Maybe the SVS should create a hotline that can be utilized by anonymous complainers in an attempt to identify potential abusers who fraudulently have the capacity to expose their patients to potential harm. A letter from the SVS will then be sent to the “guilty” party as an alert. Of course such a suggestion needs to be vetted by expert lawyers prior to implementation. It is only a suggestion. Others should come up with more suggestions to stop or minimize these unlawful practices.
I, too, have heard gossip and more gossip about this or that practitioner performing unnecessary procedures. These have included arterial and venous interventions. They were infrainguinal, suprainguinal or both. Some were stents, some were vein ablations. Is an unnecessary IVS worse than an unnecessary great saphenous vein ablation? What if the patient is a candidate for multiple coronary bypasses and has only one good great saphenous vein? What if the patient needs a limb salvage vein bypass operation as the only solution to maintain limb viability? If someone puts a gun to my head and ask me to choose between two unnecessary procedures I may well opt for the IVS. I am a member of the Save the GSV club founded by Dr. Samson. One can argue that the ablated vein is gone forever; the stent may be salvaged if it occludes. All unnecessary procedures are just unnecessary.

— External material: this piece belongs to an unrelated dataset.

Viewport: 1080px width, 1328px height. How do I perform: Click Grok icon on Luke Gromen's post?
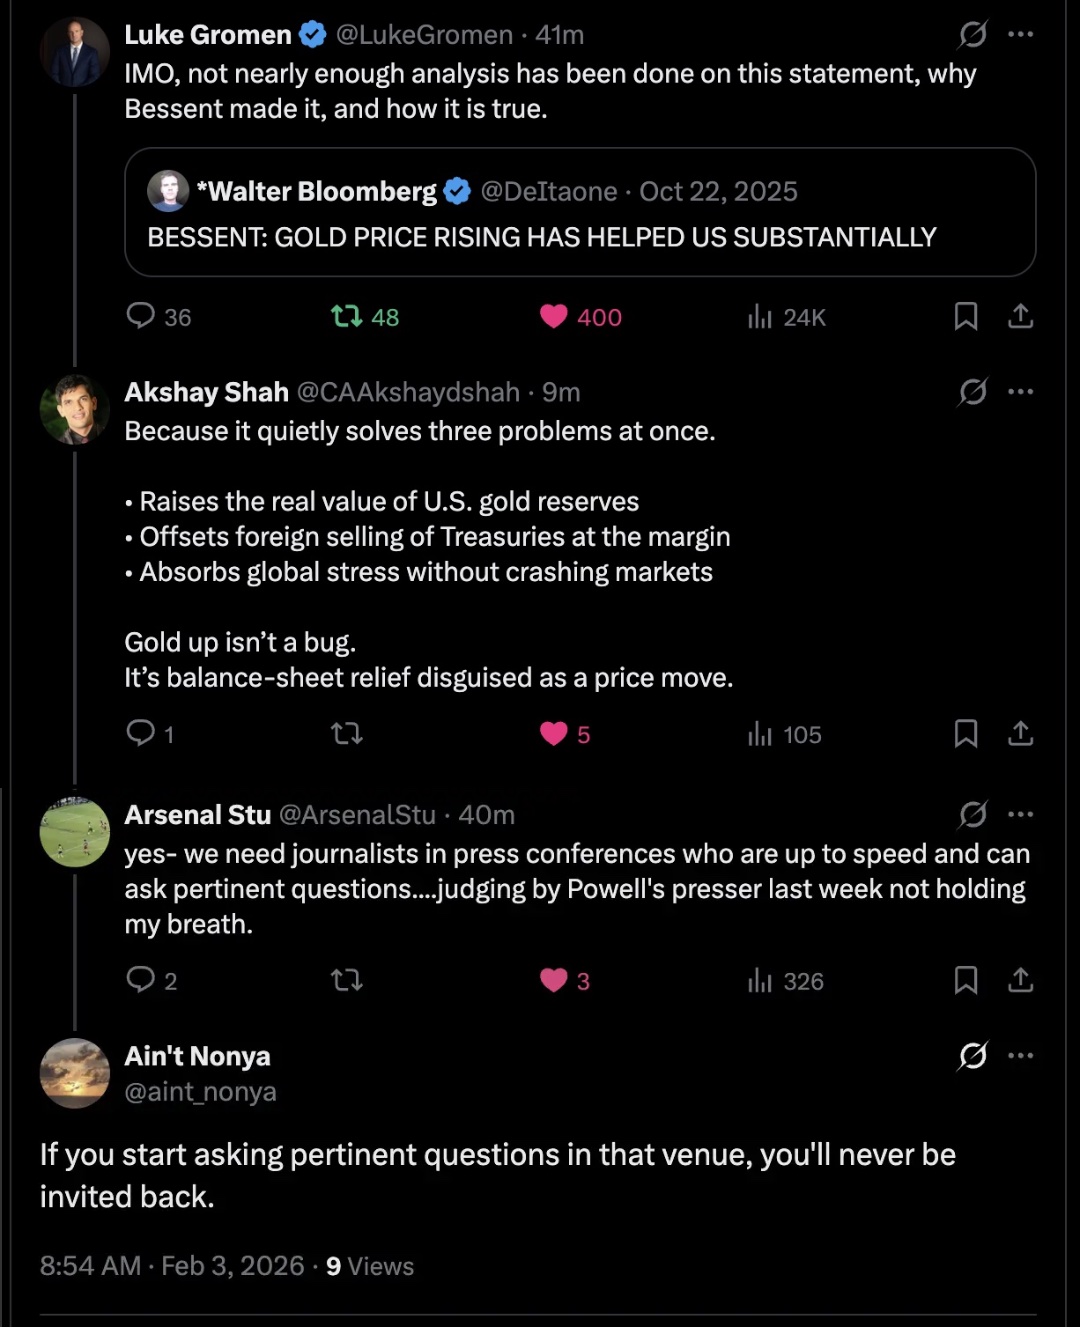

I believe that Dr. Martin makes a point to exhaust all infrainguinal options prior to IVS. In fact, he does not advocate IVS at all in any circumstance. I respect his 3 decades of clinical experience coupled to the fact that iliac vein narrowing is a fairly common finding in the general population. Nevertheless, the literature is getting filled up with large and small series of patients highlighting the importance of IVS as an important tool in our armamentarium against this chronic, debilitating disease that affects an important segment of the working population in this country and abroad. Although a small, prospective, randomized study from Brazil published in the Journal of Vascular Surgery conclusively showed the value of IVS in patients with advanced venous stasis (J Vasc Surg Venous Lymphat Disord. 2015;3:117-8), a larger one involving multiple centers will provide many needed answers.
Dr. Ascher is chief of vascular and endovascular surgery, NYU Lutheran Medical Center.